### WHAT THE TASK ASKS
The answer must be an exact copy of the lines from the one with "You are a computer-use agent." through the final line below, with no pictures and nothing else.

(Saved data entries)

***

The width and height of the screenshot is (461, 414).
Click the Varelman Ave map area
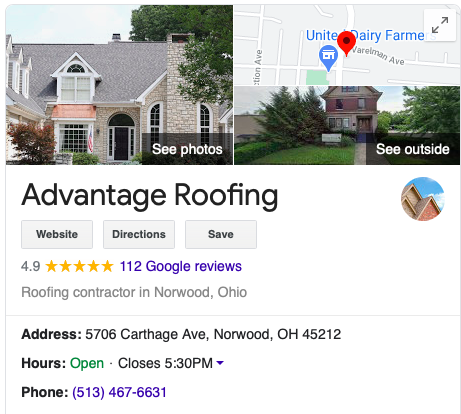tap(378, 55)
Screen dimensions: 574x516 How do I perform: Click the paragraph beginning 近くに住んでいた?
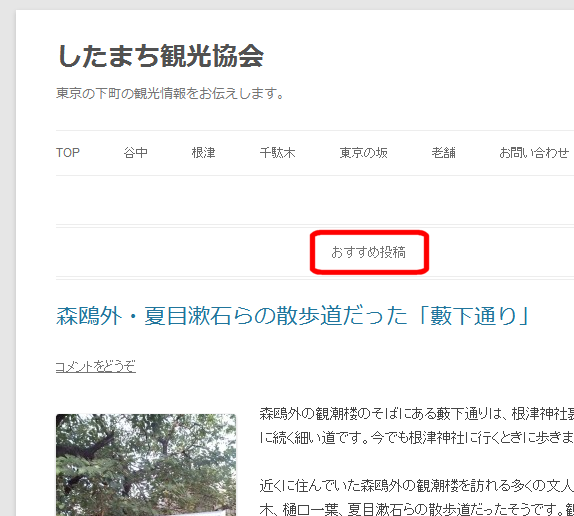tap(417, 497)
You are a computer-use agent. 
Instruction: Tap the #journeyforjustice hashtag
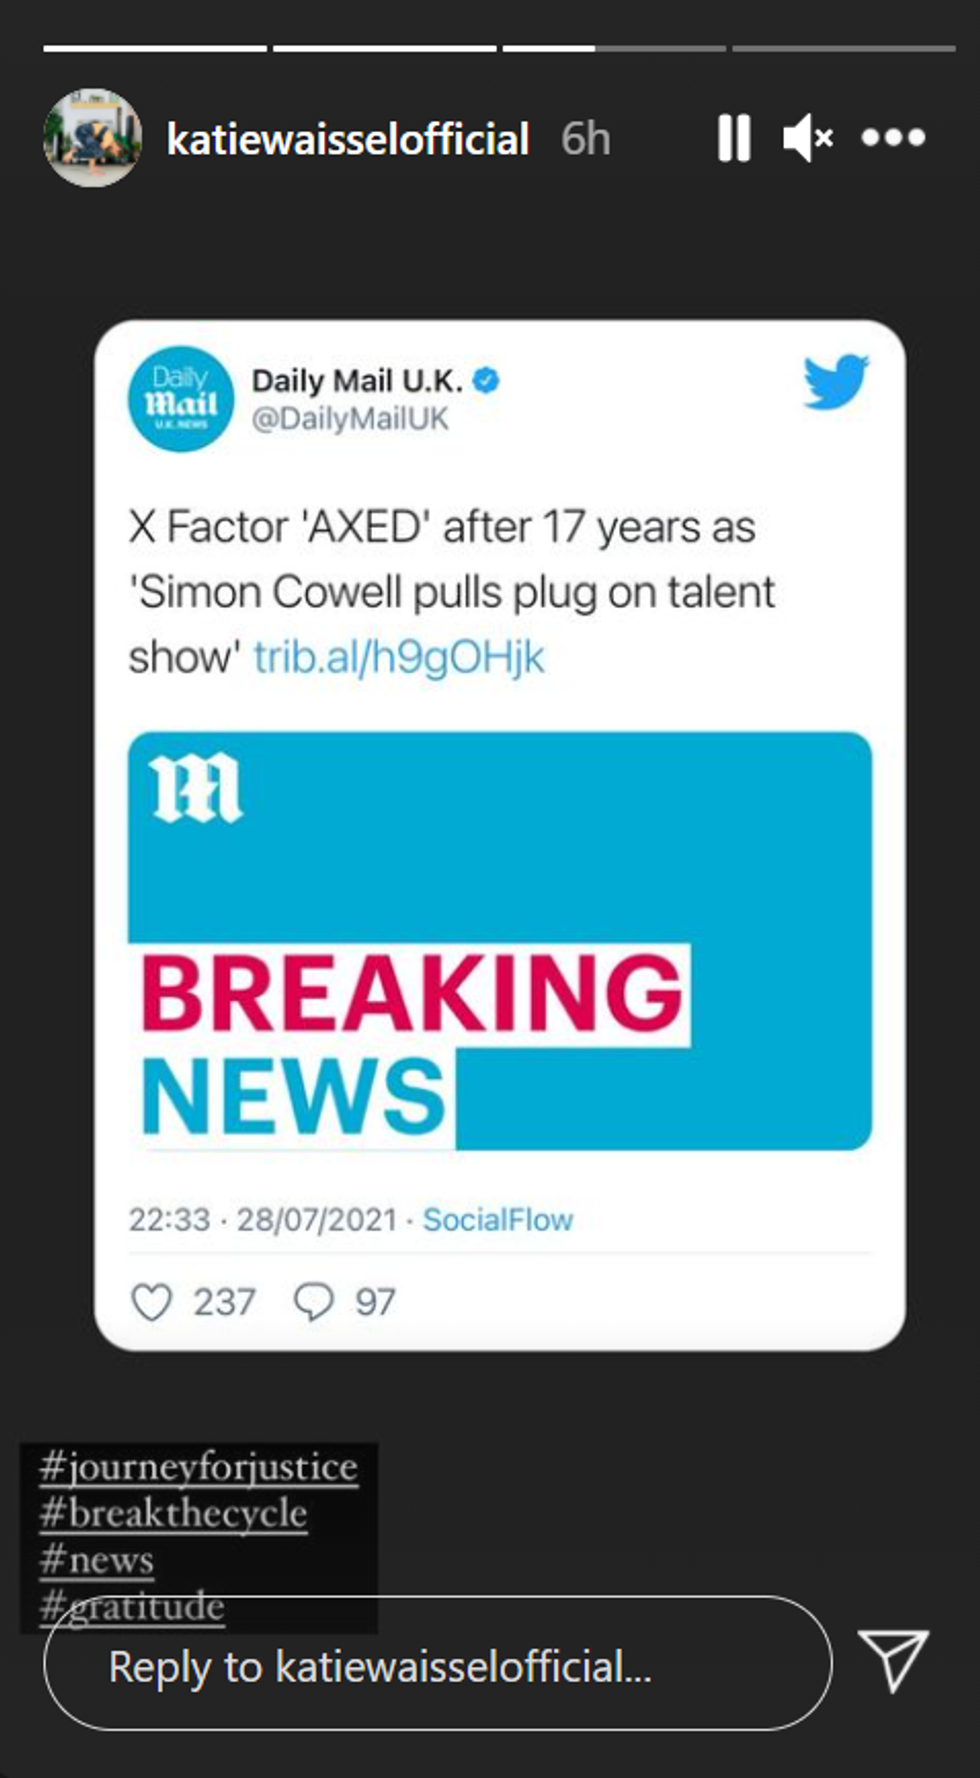click(199, 1467)
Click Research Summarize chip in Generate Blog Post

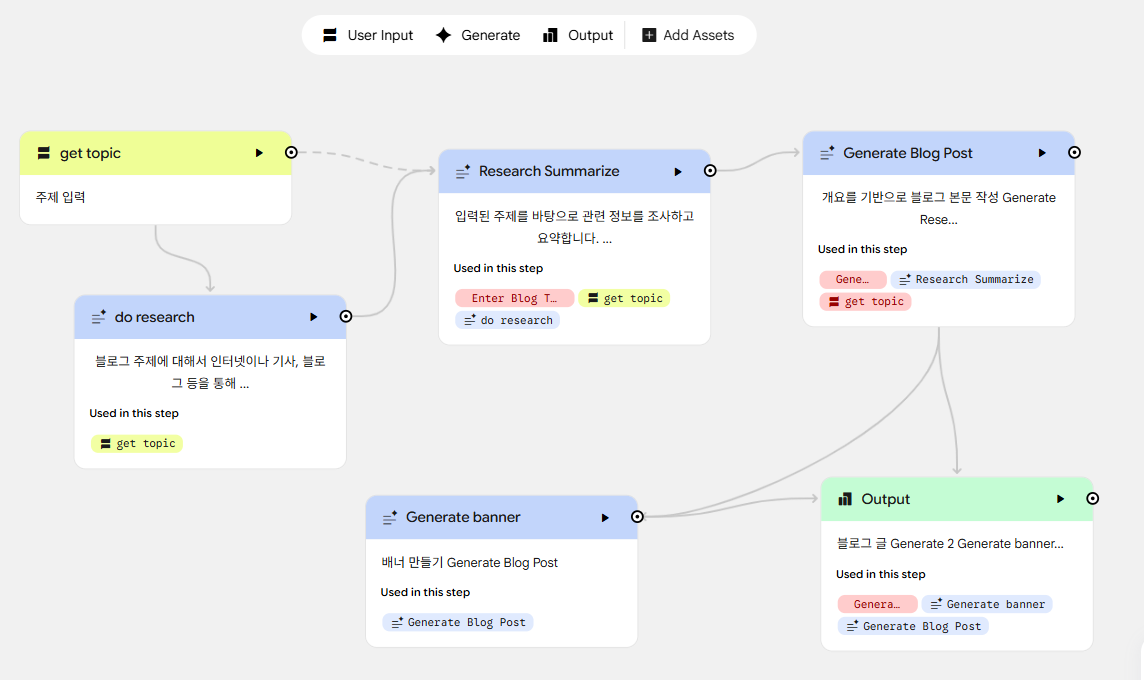tap(965, 279)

***

### FINAL ANSWER
You are a computer-use agent. 
Instruction: Tap the #journeyforjustice hashtag
click(199, 1467)
Click Research Summarize chip in Generate Blog Post

tap(965, 279)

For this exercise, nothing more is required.